The next summer, Volker Schlöndorff, at a garden party outside his home,
in Potsdam, introduced Merkel to a movie producer, half-jokingly
calling her “Germany’s first female Chancellor.” Merkel shot Schlöndorff
a look, as if he had called her bluff—How dare you?—which
convinced him that she actually wanted the job. The producer, a C.D.U.
member, was incredulous. Schlöndorff said, “These guys whose party had
been in power forever could not imagine that a woman could be
Chancellor—and from East Germany, no less.”
In
November, 1999, the C.D.U. was engulfed by a campaign-finance scandal,
with charges of undisclosed cash donations and secret bank accounts.

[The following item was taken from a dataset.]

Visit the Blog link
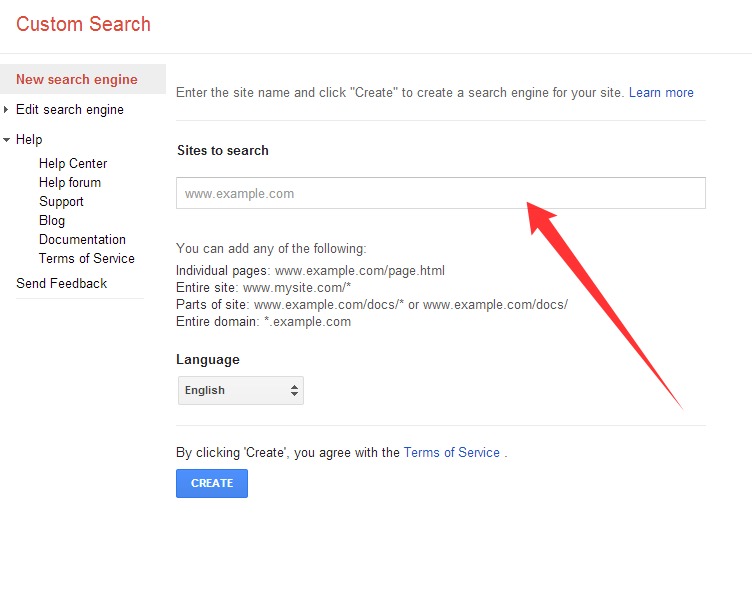The image size is (752, 613). (52, 221)
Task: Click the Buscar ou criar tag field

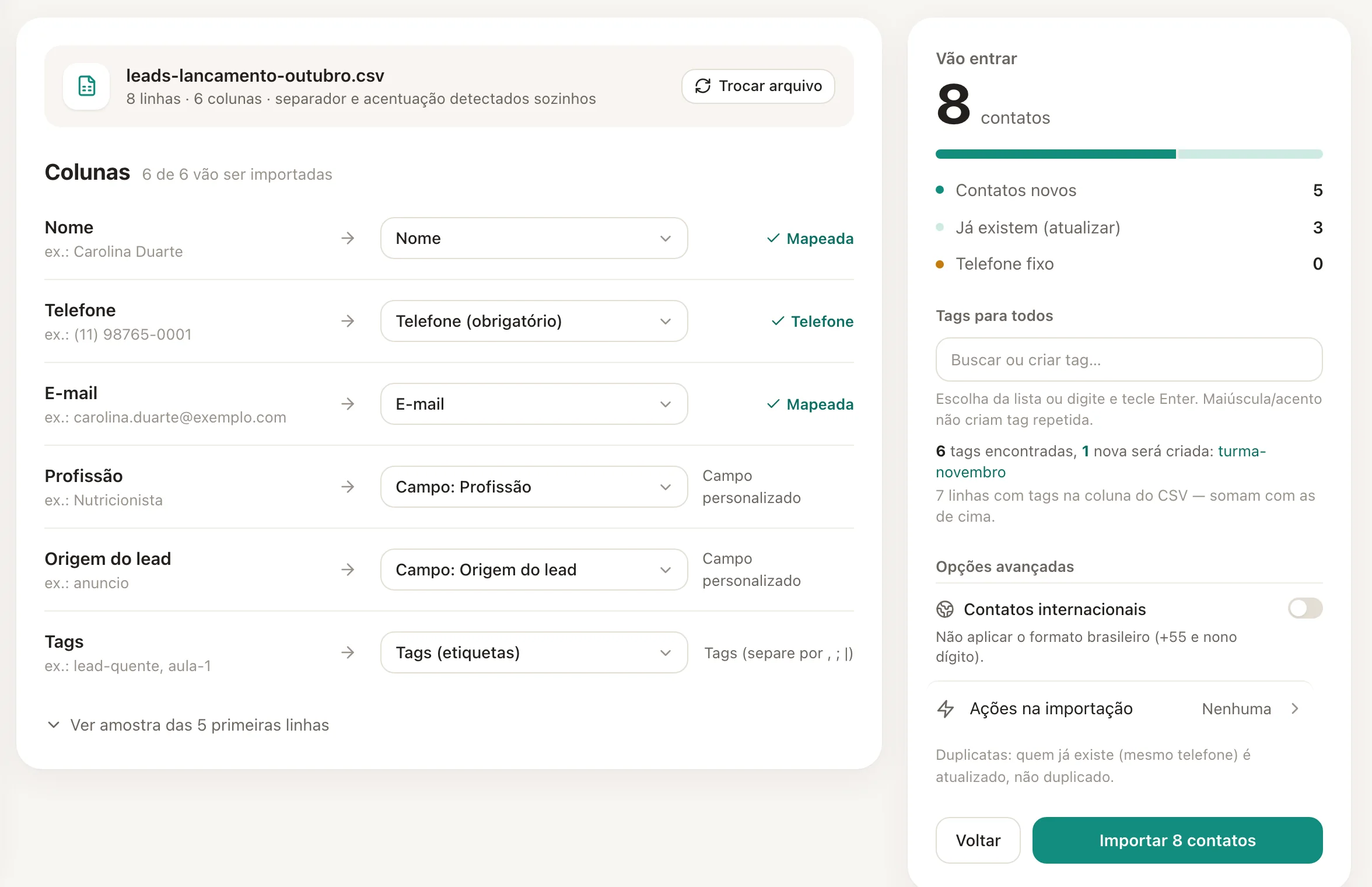Action: pos(1129,359)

Kohl and his successor as Party chairman, Wolfgang Schäuble, were both
implicated, but Kohl was so revered that nobody in the Party dared to
criticize him. Merkel, who had risen to secretary-general after the
C.D.U.’s electoral defeat, saw opportunity. She telephoned Karl
Feldmeyer. “I would like to give some comments to you in your
newspaper,” she said.
“Do you know what you want to say?” Feldmeyer asked.
“I’ve written it down.”
Feldmeyer
suggested that, instead of doing an interview, she publish an opinion
piece. Five minutes later, a fax came through, and Feldmeyer read it
with astonishment. Merkel, a relatively new figure in the C.D.U., was
calling for the Party to break with its longtime leader. “The Party must
learn to walk now and dare to engage in future battles with its
political opponents without its old warhorse, as Kohl has often enjoyed
calling himself,” Merkel wrote. “We who now have responsibility for the
Party, and not so much Helmut Kohl, will decide how to approach the new
era.” She published the piece without warning the tainted Schäuble, the
Party chairman. In a gesture that mixed Protestant righteousness with
ruthlessness, Kohl’s Mädchen was cutting herself off from her
political father and gambling her career in a naked bid to supplant him.
She succeeded. Within a few months, Merkel had been elected Party
chairman. Kohl receded into history. “She put the knife in his back—and
turned it twice,” Feldmeyer said. That was the moment when many Germans
first became aware of Angela Merkel. Years later, Michael Naumann sat next to Kohl at a dinner, and asked him, “Herr Kohl, what exactly does she want?”
“Power,”
Kohl said, tersely. He told another friend that championing young
Merkel had been the biggest mistake of his life. “I brought my killer,”
Kohl said. “I put the snake on my arm.”
In 2002,
Merkel found herself on the verge of losing a Party vote that would
determine the C.D.U.’s candidate for Chancellor in elections that fall.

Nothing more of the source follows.